Léonie Crevel est jugée pour avoir tué sa fille handicapée en 2004 © TF1/LCIElle avait appelé les gendarmes aussitôt après la mort de sa fille. Une femme de 80 ans est jugée depuis lundi par la cour d'assises de la Seine-Maritime à Rouen pour "homicide volontaire sur personne vulnérable" sur sa fille de 42 ans, lourdement handicapée. Mais l'idée d'euthanasie, même si elle ne figure de toute façon pas dans le code pénal français, ne pourra sûrement pas être prise en compte comme elle le fut pour Marie Humbert, qui a bénéficié d'un non-lieu pour l'euthanasie de son fils paraplégique en 2003 (il lui avait expressément demandé de mourir).
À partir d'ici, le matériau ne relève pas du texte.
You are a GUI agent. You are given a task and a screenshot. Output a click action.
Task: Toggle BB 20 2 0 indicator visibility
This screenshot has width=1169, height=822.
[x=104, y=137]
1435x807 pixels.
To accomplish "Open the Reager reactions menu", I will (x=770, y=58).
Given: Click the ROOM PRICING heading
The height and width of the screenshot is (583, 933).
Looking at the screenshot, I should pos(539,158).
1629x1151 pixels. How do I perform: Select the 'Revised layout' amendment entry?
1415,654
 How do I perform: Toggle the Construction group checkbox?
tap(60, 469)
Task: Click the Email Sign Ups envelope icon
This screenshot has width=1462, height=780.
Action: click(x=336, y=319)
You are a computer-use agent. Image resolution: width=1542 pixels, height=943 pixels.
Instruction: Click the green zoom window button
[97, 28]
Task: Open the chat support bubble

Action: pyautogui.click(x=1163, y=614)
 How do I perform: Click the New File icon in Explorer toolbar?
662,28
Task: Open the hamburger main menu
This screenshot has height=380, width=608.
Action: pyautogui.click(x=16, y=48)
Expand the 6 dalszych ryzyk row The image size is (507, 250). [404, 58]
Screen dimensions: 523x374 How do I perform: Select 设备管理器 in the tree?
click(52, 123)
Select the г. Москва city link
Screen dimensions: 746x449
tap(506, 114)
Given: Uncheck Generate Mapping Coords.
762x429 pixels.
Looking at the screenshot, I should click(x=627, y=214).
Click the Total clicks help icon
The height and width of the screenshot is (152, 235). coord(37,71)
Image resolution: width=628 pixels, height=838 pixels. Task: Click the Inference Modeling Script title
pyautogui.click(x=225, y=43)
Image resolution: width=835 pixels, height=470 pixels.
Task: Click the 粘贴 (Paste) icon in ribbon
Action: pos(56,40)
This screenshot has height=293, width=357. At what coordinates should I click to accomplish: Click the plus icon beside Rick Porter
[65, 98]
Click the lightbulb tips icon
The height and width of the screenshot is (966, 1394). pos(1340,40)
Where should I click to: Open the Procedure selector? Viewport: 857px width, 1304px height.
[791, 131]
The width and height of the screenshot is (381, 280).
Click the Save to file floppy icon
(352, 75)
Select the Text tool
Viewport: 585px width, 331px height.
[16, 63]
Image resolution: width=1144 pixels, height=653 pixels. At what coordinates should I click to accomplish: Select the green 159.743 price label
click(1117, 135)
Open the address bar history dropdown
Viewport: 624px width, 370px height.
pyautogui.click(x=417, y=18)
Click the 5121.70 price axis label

En revanche, ces 20 dernières années, la justice française s'est montrée plutôt clémente envers les parents meurtriers d'enfants handicapés, avec des peines de 2 à 5 ans de prison (lire notre encadré).
Léonie Crevel, qui comparaît libre, a expliqué lundi : "J'ai fait une chose que je n'aurais jamais pensé de ma vie, jamais...". Souvent au bord des larmes, la vieille dame, entourée par des membres de sa famille, a eu du mal à répondre aux attentes du président de la cour, sa douleur étant encore vive et sa quasi-surdité l'obligeant à se faire répéter les questions par son avocat.
"Son coeur de mère n'a plus supporté les cris de sa fille"
Léonie Crevel avait étranglé le 31 juillet 2004 sa fille Florence qui était aveugle, hémiplégique et grabataire à Tancarville, près du Havre, où toutes deux résidaient seules dans une petite maison. Ce jour-là, Léonie Crevel avait appelé les gendarmes en leur disant qu'elle avait tué sa fille pour mettre fin à ses souffrances. Elle avait décidé d'agir alors que sa fille venait d'être victime de deux crises d'épilepsie dans la journée. Et selon les enquêteurs, aucun témoin entendu n'affirme que la victime a manifesté à un moment ou à un autre son désir de mourir mais une telle éventualité était, à leurs yeux, peu probable dans la mesure où elle ne parlait plus depuis le milieu des années 1990.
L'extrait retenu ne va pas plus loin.